• SUPPLIED DATA:
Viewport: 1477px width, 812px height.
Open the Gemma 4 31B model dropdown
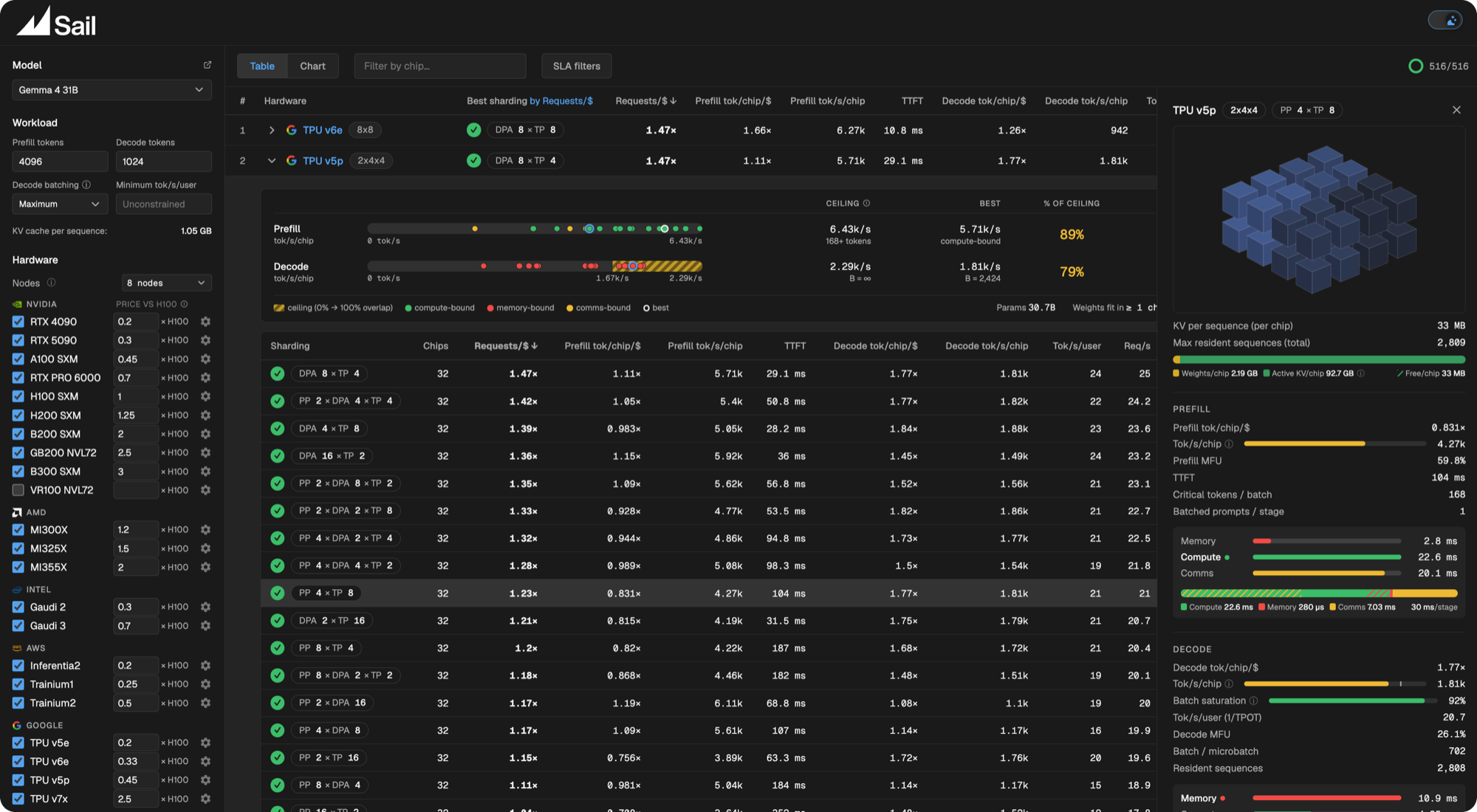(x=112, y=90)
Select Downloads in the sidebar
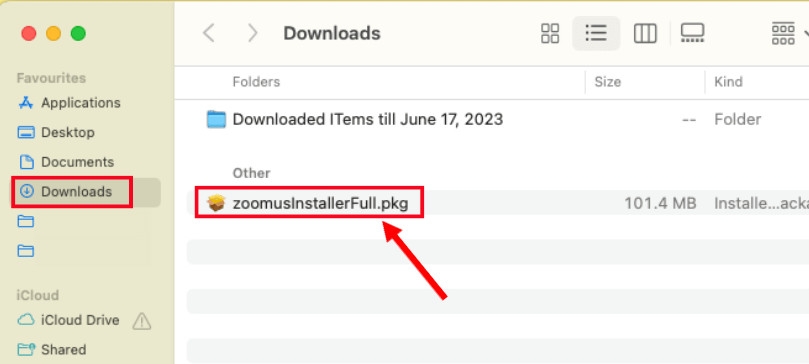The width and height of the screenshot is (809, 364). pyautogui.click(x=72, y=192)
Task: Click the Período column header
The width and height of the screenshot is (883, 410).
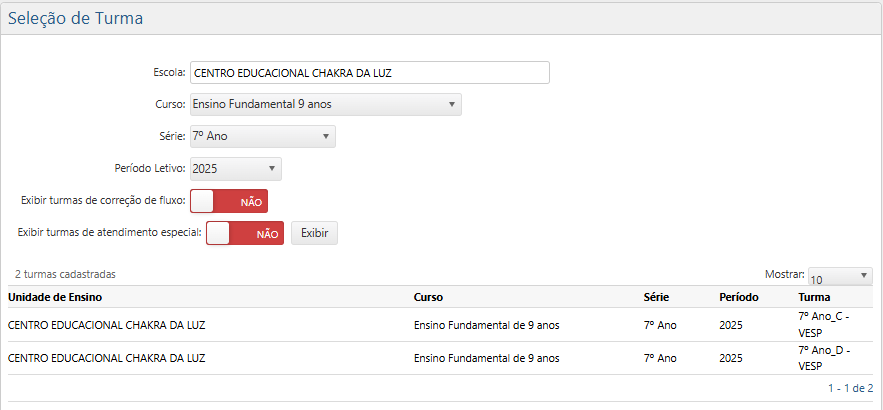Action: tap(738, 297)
---
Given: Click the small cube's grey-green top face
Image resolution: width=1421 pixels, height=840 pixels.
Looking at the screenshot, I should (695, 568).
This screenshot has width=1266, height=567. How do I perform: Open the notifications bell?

• PROMPT: Your reply should consist solely of the lines above from the line containing "Viewport: 1477px width, 812px height." up to and including the line containing "Task: Click the Período column header", reproduced exactly, minus the pictures.

• SOLUTION TO THE PROBLEM:
Viewport: 1477px width, 812px height.
Open the Gemma 4 31B model dropdown
(x=112, y=90)
Select Downloads in the sidebar
The width and height of the screenshot is (809, 364). pyautogui.click(x=72, y=192)
Task: Click the Período column header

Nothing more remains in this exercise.